Sometimes, plagiarism is a matter of straightforwardly stealing jokes, something that Stewart Lee keeps a running account of in the “Plagiarist’s Corner” of his website, where he records everyone from Ricky Gervais and Louis CK to the UK government apparently ripping off his riffs and ideas (as well, sportingly, as including occasions that he has, apparently inadvertently, done the same). And on other occasions, it is a case of watching the close parallels between a successful act or series and then an imitation appearing a couple of years later. It does not take the most penetrating of intellects to note the similarities between The League of Gentlemen’s work on TV and stage and then to observe the way in which Little Britain appeared to adapt and simplify the League’s approach, ensuring a far greater degree of mainstream success than the more macabre programme ever managed.

Would Spicer have had more vocal support if he hadn’t been a white, heterosexual middle-class man?

Although straightforwardly ripping off a comedian’s jokes or act might theoretically count as copyright infringement, it has seldom gone as far as court; a rare exception came last year, when the comedian and chat show host Conan O’Brien settled a claim out of court by the writer Robert Alex Kaseberg for apparently plagiarising his jokes. O’Brien claimed that the dispute was resolved “amicably”, even as he reflected that “I decided to forgo a potentially farcical and expensive jury trial in federal court over five jokes that don’t even make sense anymore. Four years and countless legal bills have been plenty.” Yet expensive litigation has seldom been an option for many comedians, especially those without a significant social media following. It would be uniquely galling to come up with an excellent and original joke, make it public, and then find that a more famous performer has used it without acknowledgement, but these things happen, as the example of Spicer and The Daily Show has proved.

At the time of writing, there has been comparatively little British media coverage of the incident. Perhaps, with many more news stories to occupy attention, it is simply seen as a “bubble story”, and one that will presumably have a happy ending. Spicer has been vindicated, the rip-off of his schtick widely condemned and his rapidly growing reputation bolstered, rather than damaged.
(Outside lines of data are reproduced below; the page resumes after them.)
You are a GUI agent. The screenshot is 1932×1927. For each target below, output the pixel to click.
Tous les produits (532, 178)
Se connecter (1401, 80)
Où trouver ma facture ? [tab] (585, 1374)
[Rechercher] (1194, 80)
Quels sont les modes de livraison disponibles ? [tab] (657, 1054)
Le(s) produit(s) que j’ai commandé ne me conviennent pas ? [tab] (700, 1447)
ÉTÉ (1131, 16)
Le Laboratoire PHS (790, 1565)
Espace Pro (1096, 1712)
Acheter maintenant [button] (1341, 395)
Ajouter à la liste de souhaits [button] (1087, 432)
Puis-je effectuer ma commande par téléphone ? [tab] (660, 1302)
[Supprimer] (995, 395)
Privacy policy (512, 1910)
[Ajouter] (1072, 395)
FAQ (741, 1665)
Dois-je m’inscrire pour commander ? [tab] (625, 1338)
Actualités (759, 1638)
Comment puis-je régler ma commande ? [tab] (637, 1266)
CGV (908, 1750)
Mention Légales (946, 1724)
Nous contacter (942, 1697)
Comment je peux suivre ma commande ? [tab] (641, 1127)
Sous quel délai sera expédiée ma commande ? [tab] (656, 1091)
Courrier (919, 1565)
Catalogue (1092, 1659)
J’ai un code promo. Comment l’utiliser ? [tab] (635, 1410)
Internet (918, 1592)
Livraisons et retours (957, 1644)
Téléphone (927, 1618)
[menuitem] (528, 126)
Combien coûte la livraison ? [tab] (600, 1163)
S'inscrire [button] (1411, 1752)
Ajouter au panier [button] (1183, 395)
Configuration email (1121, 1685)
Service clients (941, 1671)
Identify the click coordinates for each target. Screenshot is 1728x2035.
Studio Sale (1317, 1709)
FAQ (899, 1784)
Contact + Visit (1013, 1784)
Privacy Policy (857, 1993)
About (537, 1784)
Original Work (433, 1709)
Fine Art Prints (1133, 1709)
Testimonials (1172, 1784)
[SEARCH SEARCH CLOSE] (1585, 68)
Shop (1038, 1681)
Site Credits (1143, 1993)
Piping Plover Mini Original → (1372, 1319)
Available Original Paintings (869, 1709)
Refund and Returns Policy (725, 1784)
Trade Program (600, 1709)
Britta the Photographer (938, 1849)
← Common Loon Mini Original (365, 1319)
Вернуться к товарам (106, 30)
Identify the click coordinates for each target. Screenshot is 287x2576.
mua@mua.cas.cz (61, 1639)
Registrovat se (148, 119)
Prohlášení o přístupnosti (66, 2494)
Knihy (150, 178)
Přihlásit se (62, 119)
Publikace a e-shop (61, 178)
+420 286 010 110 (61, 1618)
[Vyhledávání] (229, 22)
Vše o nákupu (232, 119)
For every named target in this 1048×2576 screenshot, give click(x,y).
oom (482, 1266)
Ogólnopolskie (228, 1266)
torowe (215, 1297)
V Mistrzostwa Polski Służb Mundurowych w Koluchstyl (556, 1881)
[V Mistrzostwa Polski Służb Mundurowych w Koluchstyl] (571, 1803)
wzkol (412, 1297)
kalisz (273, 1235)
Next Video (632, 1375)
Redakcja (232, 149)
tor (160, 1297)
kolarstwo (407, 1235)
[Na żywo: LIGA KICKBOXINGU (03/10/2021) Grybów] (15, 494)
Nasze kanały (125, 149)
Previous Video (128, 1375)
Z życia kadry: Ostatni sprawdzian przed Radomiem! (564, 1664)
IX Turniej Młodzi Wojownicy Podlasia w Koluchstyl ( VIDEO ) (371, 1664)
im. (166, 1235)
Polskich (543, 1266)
He himself has admitted that his own act is helped by not needing extensive and original material; as he put it, of his great Priti Patel sketch involving her stumbling over “counter-terrorist offenders”: “Imagine being a comedy writer, and 70% of your material is already written, it’s all gold, and your co-writer doesn’t want any credit”.

One can only wonder, though, whether he might have had rather more vocal support from certain quarters if he hadn’t been a white, heterosexual middle-class man, but had instead represented some ostracised or belittled minority. The Daily Show, with its impeccable liberal authority, used female, Asian-American and black comedians in the debate sketch, even as they “homage” another comedian’s work. Perhaps if they had asked Spicer himself to do the sketch, they would have been criticised for a lack of diversity, which makes one wonder whether plagiarism – and all of the attendant fuss – is therefore now seen in certain quarters as somehow less damaging to a brand. If so, then we can look forward to yet another front opening up on the ongoing culture wars, it will be interesting to see which side those so offended by Spicer’s treatment choose to take.